At the time of writing, I did not anticipate the extent of the looming
COVID-19 pandemic and the huge effect it would have on nearly every facet of
daily life, especially business operations.
Responding to COVID-19 Scams
Countless pieces have been published on the ramifications of the increased
reliance on remote work capabilities and the Internet of things during the
COVID-19 age, and it will continue to be important to consider COVID-19's
role in unearthing the business continuity gaps that may have existed in our
organizations leading up to the beginning of the pandemic. Many companies were
left scrambling to enable their employees to work remotely while struggling
with the logistical challenges that remote work brings. Others were made aware
of just how difficult it was going to be to effectively train and educate
employees on current cyber threats, specifically those related to COVID-19.
Between January 2020 and mid-May 2020, the Federal Trade Commission (FTC)
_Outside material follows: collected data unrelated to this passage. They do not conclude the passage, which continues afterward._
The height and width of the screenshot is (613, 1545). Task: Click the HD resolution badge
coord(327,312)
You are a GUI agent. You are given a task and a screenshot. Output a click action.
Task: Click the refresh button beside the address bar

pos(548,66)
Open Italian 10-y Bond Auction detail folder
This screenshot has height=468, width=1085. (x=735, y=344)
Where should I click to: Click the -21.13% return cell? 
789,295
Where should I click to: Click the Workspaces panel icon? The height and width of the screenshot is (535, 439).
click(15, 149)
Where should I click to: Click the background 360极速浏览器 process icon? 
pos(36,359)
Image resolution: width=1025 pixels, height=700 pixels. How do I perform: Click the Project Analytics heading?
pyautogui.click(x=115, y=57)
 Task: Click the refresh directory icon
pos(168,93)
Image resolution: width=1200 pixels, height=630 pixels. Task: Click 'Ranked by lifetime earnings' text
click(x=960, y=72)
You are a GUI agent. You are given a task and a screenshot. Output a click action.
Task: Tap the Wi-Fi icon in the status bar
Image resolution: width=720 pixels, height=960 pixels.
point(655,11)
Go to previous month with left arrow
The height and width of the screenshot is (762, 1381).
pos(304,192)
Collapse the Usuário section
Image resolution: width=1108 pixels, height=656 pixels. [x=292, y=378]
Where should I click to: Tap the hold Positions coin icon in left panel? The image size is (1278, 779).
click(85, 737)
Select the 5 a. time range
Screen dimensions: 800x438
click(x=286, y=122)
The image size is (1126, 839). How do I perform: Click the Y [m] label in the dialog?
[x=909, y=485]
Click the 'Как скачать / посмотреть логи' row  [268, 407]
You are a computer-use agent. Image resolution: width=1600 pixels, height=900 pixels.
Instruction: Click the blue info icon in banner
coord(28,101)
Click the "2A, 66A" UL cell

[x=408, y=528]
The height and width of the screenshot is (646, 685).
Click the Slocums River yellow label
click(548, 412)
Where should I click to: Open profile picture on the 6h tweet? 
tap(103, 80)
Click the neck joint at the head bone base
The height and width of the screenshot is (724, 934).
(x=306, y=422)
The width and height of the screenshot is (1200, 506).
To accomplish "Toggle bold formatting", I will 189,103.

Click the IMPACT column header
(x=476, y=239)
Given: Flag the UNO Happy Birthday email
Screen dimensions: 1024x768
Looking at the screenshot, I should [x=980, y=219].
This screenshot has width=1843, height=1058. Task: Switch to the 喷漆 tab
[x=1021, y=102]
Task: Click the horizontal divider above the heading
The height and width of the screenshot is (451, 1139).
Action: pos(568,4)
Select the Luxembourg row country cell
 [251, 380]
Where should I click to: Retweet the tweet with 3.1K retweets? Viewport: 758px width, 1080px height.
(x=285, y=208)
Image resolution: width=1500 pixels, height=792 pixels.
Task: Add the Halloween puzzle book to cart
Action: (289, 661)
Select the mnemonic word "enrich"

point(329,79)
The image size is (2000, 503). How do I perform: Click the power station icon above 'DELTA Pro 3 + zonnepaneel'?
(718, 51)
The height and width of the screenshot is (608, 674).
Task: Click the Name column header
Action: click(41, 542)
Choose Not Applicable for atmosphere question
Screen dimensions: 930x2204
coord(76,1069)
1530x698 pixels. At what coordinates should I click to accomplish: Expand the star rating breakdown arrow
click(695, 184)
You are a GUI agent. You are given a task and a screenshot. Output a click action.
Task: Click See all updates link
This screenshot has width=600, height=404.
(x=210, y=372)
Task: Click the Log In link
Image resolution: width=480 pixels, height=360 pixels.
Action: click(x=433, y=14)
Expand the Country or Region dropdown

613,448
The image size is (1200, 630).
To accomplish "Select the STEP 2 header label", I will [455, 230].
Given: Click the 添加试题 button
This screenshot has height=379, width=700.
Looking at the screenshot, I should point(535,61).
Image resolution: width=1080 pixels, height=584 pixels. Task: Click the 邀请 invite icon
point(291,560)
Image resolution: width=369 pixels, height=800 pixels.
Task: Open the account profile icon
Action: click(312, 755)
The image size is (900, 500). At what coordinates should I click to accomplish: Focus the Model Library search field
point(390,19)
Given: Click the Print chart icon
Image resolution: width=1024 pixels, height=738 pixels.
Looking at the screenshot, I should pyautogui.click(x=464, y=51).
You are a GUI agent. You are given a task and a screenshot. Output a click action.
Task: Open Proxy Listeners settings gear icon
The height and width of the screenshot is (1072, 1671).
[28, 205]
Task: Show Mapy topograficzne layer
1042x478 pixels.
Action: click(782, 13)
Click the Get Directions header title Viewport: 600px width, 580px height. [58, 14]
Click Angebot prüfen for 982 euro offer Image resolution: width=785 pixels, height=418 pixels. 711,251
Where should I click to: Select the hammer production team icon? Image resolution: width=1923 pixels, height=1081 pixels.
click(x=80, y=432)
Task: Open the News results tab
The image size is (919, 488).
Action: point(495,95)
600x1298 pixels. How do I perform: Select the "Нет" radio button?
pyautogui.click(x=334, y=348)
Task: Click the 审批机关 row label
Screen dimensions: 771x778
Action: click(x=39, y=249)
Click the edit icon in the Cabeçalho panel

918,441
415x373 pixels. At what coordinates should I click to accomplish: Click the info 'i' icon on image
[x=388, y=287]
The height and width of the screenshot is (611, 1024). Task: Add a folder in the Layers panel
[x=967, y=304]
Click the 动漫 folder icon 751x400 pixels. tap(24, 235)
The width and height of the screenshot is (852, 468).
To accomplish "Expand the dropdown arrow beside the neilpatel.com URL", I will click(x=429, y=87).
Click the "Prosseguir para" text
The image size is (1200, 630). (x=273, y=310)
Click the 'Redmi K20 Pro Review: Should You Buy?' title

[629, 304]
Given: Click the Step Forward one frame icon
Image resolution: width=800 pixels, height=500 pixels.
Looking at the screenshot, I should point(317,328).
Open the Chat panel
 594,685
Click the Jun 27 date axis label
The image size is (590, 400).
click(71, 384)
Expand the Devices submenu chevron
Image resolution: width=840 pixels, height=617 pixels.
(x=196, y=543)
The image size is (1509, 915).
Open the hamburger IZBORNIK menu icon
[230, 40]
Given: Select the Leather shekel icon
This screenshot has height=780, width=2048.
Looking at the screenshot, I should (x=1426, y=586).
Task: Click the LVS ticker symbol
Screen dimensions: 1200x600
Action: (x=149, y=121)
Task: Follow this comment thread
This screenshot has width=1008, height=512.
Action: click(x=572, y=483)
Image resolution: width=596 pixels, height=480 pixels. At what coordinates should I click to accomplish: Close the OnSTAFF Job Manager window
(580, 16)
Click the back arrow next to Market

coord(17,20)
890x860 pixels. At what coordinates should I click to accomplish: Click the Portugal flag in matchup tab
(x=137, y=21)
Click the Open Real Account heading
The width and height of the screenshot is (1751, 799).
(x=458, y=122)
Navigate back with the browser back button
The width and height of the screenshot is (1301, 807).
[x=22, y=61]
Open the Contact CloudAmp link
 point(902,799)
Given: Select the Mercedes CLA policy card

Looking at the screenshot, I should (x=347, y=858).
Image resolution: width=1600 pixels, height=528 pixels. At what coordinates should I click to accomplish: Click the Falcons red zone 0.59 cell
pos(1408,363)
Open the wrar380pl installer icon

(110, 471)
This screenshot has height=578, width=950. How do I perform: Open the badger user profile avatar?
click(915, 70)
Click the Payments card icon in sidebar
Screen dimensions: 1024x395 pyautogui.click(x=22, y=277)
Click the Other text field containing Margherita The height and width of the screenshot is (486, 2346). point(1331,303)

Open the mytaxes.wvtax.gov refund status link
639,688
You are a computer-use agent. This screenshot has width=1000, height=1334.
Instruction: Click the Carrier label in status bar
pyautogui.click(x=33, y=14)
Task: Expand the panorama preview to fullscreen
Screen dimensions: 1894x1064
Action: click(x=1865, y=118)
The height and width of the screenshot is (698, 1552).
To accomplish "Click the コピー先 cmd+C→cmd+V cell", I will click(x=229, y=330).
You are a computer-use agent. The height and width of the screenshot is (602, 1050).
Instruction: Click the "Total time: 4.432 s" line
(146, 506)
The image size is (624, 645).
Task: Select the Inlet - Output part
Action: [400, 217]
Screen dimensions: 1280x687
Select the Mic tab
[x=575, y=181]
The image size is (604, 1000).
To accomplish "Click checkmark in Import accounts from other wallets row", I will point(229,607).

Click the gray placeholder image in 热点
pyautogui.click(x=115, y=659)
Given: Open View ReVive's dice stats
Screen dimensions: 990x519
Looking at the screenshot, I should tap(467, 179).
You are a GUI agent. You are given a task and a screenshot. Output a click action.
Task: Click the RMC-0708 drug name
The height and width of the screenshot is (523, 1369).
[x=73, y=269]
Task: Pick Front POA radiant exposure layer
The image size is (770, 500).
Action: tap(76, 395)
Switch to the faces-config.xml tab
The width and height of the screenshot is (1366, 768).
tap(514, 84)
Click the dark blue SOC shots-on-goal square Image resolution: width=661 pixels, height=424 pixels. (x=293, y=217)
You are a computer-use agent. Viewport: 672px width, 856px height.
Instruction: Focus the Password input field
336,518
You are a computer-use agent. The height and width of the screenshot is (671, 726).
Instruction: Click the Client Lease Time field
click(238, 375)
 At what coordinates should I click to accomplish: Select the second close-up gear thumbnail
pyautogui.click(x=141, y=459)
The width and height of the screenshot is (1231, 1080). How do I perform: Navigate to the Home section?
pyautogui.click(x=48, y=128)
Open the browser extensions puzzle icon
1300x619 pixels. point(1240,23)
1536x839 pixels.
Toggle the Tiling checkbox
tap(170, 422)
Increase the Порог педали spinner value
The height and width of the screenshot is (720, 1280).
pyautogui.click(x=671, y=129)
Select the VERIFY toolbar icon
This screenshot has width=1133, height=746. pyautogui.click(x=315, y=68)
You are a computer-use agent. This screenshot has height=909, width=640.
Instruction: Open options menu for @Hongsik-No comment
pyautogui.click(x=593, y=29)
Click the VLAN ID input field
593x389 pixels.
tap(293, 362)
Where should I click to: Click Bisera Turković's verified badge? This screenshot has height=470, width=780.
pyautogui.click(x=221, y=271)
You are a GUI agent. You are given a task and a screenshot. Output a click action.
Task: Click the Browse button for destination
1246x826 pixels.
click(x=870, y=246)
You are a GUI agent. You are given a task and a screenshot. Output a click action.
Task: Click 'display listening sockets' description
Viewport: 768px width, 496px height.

has had 50,827 overall COVID-19 scam reports with $37.16 million reported
losses.1 By taking advantage of the fear and
uncertainty caused by the pandemic, cyber criminals have turned to phishing
schemes as a way to target victims. Remote work tools, such as Zoom, are also
threatened by this wave. Given the circumstances and inherent challenges
already present in remote work, organizations face an even greater risk for
operational failure.
Security Training Is Key
Managing this risk can be mitigated in part with simple security best
practices, such as the use of virtual private networks, multifactor
authentication, avoiding public Wi-Fi, securing endpoints, strong passwords,
email encryption, updating software when necessary, and using only approved
technologies and devices while working remotely. Communicating these practices
to employees is critical, as well as training in phishing attack awareness and
social engineering.
As is always the case, the "human element" of security is the most
important factor in a strong security posture; likewise, it is the most
vulnerable to attack as humans tend to be much easier to hack than our
technologies. Instructing remote employees in what will be communicated
electronically, as well as the general guidance to slow down if an email seems
urgent, appears in any way suspicious, or makes a request that goes against
standard procedures, are also important components of managing security from a
distance.
Conclusion
As many states begin to open back up, we also have to ask ourselves how to
safely return employees to their physical workspaces while remaining capable of
providing remote work options. In the coming weeks, striking a balance will be
an ongoing challenge and one that greatly affects business operations.
As I discussed in my last article, clear communication to employees, the
ability to report cyber events, and cyber-specific leadership are all necessary
to best address operational risks. These days, highlight the need for proactive
strategizing and preparation when it comes to security and technology, even in
the midst of unpredictable and unprecedented circumstances.